ArchiveBox takes a list of website URLs you want to archive, and creates a local, static, browsable HTML clone of the content from those websites (it saves HTML, JS, media files, PDFs, images and more).
ArchiveBox is a powerful, open-source, self-hosted web archiving solution designed to preserve content from the internet in various durable and human-readable formats.
The principal functionalities of this tool include:
Diverse Ingestion: It can ingest URLs from browser history, bookmarks (Chrome, Firefox, Safari, etc.), RSS feeds, and social media platforms like Reddit and Twitter.
Scheduled Imports: Users can set up regular crawls to automatically pull in fresh content from feeds and websites without manual intervention.
Browser Extension: Provides a way to archive pages in real-time while browsing.
Redundant Output: For every URL, it creates a "Snapshot" folder containing the original HTML, a single-file HTML version, a PDF, and a PNG screenshot.
Media and Code Extraction: It automatically clones Git source code repositories and downloads audio/video files (including subtitles and metadata) using tools like yt-dlp.
Durable Standards: It saves data in long-term formats like JSON, WARC, and TXT, ensuring your archive remains readable for decades even without the ArchiveBox software.
Self-Hosted Control: Users maintain full ownership of their data and privacy by hosting the application locally on their own hardware.

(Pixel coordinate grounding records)
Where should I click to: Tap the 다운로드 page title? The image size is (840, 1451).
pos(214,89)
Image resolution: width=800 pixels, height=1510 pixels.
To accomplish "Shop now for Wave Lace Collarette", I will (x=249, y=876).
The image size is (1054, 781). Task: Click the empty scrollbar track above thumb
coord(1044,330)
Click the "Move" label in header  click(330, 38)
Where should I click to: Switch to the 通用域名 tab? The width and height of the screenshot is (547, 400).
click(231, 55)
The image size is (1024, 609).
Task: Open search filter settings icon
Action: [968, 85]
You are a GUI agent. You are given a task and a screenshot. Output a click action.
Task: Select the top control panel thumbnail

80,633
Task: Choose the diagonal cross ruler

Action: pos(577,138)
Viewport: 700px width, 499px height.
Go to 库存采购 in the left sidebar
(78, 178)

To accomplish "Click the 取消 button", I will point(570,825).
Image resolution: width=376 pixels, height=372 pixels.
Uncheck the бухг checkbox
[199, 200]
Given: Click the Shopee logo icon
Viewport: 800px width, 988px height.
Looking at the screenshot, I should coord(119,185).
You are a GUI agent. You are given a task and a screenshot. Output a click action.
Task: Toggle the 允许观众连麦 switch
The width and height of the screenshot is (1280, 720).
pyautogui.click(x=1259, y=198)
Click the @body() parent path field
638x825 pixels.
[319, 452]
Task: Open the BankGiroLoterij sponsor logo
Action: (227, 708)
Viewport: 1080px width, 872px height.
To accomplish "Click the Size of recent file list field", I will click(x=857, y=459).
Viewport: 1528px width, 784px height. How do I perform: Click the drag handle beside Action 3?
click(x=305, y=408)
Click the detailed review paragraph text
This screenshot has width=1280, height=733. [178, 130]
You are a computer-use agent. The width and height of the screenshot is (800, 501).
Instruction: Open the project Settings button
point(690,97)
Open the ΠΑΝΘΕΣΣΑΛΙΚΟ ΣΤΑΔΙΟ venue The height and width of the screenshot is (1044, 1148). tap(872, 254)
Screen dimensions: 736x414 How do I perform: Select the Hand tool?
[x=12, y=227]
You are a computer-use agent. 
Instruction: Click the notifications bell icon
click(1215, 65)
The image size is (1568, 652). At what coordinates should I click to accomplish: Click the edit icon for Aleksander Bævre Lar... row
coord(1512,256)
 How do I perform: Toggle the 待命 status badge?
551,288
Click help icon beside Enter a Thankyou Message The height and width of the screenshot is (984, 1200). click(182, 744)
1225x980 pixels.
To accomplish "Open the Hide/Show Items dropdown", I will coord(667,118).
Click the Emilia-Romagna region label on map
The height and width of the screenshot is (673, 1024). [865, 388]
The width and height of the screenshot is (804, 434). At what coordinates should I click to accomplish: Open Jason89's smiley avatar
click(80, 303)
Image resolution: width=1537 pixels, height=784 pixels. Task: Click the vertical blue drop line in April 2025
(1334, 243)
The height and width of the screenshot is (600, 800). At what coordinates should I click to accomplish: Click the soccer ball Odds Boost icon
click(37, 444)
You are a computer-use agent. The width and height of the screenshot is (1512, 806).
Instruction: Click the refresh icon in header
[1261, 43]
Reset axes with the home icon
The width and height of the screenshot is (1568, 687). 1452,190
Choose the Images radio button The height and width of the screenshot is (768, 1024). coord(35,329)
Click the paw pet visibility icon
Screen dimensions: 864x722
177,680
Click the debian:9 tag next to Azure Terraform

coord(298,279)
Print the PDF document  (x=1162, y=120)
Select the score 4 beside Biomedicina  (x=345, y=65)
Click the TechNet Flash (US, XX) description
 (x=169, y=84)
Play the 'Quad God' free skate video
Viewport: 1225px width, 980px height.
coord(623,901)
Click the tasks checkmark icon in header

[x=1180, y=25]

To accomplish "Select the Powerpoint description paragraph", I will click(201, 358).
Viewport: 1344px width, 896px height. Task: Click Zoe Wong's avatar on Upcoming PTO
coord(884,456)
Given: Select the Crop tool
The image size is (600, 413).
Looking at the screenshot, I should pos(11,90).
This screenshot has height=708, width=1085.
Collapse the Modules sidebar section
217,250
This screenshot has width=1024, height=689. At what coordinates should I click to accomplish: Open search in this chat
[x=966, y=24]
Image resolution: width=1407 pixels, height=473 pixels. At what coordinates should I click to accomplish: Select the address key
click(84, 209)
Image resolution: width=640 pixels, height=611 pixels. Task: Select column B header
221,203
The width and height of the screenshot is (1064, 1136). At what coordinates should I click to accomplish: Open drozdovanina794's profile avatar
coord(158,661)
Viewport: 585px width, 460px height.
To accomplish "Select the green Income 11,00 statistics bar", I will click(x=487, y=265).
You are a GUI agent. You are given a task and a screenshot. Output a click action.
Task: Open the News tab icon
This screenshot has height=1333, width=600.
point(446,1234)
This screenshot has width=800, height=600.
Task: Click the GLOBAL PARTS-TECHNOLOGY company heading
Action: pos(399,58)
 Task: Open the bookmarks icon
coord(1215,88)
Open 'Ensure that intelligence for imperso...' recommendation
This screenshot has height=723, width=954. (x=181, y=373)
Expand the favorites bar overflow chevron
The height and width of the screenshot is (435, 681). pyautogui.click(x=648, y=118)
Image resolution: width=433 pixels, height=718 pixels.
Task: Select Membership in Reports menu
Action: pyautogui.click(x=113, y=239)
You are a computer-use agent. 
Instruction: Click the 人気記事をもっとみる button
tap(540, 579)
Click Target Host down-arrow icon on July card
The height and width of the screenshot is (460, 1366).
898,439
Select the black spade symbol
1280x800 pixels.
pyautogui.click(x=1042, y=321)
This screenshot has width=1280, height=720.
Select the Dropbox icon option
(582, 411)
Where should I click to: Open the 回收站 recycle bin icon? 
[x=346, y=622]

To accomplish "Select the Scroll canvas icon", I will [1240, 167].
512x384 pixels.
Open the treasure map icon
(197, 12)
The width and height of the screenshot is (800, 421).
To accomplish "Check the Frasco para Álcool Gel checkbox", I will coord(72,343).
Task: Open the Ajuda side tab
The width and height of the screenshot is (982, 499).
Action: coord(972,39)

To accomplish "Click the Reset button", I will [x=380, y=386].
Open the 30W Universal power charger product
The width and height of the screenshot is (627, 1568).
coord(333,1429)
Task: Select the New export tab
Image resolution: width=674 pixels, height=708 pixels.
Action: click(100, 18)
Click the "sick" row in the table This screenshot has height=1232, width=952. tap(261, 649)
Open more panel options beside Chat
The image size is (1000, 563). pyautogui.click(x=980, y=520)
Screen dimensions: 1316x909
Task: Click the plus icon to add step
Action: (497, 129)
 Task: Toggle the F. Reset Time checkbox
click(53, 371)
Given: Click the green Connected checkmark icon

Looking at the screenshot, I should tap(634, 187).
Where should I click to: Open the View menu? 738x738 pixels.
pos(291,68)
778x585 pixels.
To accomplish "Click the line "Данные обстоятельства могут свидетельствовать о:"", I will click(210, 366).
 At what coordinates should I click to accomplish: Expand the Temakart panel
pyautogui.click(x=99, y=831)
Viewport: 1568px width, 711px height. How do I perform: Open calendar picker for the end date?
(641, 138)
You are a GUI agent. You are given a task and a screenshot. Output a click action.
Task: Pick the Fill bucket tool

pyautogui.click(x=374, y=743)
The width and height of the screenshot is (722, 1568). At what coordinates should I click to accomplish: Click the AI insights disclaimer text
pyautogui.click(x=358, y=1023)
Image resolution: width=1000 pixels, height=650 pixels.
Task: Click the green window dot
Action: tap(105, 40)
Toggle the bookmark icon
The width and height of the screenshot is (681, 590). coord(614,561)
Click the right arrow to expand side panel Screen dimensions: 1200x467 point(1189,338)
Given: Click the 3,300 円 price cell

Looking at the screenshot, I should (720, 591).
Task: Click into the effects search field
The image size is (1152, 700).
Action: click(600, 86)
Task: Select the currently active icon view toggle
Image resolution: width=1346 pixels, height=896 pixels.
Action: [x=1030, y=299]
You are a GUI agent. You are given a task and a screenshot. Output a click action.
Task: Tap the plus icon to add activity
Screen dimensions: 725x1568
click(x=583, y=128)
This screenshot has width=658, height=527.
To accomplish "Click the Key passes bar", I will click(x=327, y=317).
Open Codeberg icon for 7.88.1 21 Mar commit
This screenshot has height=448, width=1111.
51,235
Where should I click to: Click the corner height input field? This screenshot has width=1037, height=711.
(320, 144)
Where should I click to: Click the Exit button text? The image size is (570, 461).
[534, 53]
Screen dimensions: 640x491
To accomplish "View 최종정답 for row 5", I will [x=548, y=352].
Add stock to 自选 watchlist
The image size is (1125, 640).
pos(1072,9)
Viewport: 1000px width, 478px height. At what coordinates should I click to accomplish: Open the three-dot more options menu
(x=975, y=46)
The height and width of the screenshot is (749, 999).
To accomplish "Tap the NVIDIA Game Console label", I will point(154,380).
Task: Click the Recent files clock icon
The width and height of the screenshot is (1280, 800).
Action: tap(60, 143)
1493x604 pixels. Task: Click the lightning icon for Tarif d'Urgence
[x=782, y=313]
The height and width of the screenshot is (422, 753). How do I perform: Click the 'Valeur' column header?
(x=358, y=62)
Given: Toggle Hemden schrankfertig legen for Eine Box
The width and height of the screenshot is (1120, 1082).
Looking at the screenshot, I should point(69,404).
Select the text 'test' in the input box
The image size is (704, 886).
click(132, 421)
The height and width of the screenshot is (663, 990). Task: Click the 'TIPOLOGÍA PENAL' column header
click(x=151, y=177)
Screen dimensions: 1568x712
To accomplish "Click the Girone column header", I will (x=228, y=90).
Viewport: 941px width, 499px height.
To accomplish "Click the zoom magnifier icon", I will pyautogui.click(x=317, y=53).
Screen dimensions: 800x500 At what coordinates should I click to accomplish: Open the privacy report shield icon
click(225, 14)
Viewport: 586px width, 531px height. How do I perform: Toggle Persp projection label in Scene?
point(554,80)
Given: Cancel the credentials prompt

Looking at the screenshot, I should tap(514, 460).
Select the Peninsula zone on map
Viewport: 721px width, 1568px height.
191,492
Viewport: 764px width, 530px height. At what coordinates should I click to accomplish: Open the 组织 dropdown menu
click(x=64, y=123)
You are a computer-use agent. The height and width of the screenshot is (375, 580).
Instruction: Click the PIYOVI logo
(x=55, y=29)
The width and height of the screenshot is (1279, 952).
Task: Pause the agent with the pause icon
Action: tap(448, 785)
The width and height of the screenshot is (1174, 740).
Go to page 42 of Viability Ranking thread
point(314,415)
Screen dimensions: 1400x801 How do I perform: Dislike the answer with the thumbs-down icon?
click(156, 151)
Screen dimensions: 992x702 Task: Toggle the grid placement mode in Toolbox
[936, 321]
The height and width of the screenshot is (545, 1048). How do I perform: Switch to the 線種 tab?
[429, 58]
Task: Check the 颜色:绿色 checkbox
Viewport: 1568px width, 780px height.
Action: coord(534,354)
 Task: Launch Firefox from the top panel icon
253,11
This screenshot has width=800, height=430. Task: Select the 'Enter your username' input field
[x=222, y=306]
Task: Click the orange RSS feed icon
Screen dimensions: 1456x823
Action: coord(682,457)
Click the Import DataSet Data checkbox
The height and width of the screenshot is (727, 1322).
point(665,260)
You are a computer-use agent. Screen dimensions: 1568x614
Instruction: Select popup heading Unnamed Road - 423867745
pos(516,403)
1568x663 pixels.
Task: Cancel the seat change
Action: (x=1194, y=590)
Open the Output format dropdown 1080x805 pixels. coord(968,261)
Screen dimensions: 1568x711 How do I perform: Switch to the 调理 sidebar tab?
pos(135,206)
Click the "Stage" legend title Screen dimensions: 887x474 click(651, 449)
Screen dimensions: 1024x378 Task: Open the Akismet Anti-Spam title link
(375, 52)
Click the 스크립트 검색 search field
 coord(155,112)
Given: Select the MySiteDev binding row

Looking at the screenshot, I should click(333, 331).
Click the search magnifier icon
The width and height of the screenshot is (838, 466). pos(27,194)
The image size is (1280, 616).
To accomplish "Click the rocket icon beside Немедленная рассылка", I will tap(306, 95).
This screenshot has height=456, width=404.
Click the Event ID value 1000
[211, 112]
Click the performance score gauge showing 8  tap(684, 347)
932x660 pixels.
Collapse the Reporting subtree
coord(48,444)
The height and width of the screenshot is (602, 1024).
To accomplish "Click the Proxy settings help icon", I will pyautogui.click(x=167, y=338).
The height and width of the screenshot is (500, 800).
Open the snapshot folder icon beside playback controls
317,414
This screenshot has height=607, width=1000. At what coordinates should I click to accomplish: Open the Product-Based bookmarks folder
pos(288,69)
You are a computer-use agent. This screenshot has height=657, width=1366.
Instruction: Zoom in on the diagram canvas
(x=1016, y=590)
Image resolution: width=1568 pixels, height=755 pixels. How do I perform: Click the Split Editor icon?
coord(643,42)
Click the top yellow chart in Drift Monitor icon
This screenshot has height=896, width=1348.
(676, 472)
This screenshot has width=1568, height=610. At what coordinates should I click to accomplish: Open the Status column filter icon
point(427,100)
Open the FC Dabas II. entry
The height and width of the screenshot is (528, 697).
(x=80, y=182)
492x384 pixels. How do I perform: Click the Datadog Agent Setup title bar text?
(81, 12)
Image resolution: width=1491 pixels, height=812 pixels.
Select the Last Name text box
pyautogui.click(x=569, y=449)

Parts of the exercise -
a) Reproduce the passage of the ArchiveBox description from "ArchiveBox is a" up to and including "without manual intervention.".
b) Continue the ArchiveBox description from the point at which it stops.

Outputs for the tasks -
a)
ArchiveBox is a powerful, open-source, self-hosted web archiving solution designed to preserve content from the internet in various durable and human-readable formats.
The principal functionalities of this tool include:
Diverse Ingestion: It can ingest URLs from browser history, bookmarks (Chrome, Firefox, Safari, etc.), RSS feeds, and social media platforms like Reddit and Twitter.
Scheduled Imports: Users can set up regular crawls to automatically pull in fresh content from feeds and websites without manual intervention.

b)
Authenticated Archiving: Advanced users can archive content behind paywalls, logins, or cookies by setting up "personas" that share browser session data.
No Proprietary Formats: It uses standard tools like wget and headless Chrome to store data in ordinary files and folders rather than complex, locked databases.
Multiple Access Points: It can be managed through a powerful CLI, a self-hosted Web UI (public and admin versions), or via Python and REST APIs.
Flexible Deployment: While Docker is the recommended method for security and ease of use, it can also be installed via pip, apt, brew, and other package managers.
Redundancy: By default, it can save pages to archive.org as a secondary backup.
Integrations: Supports professional workflows for journalists, lawyers, and researchers, including LLM training data pipelines and chain-of-custody audit logging.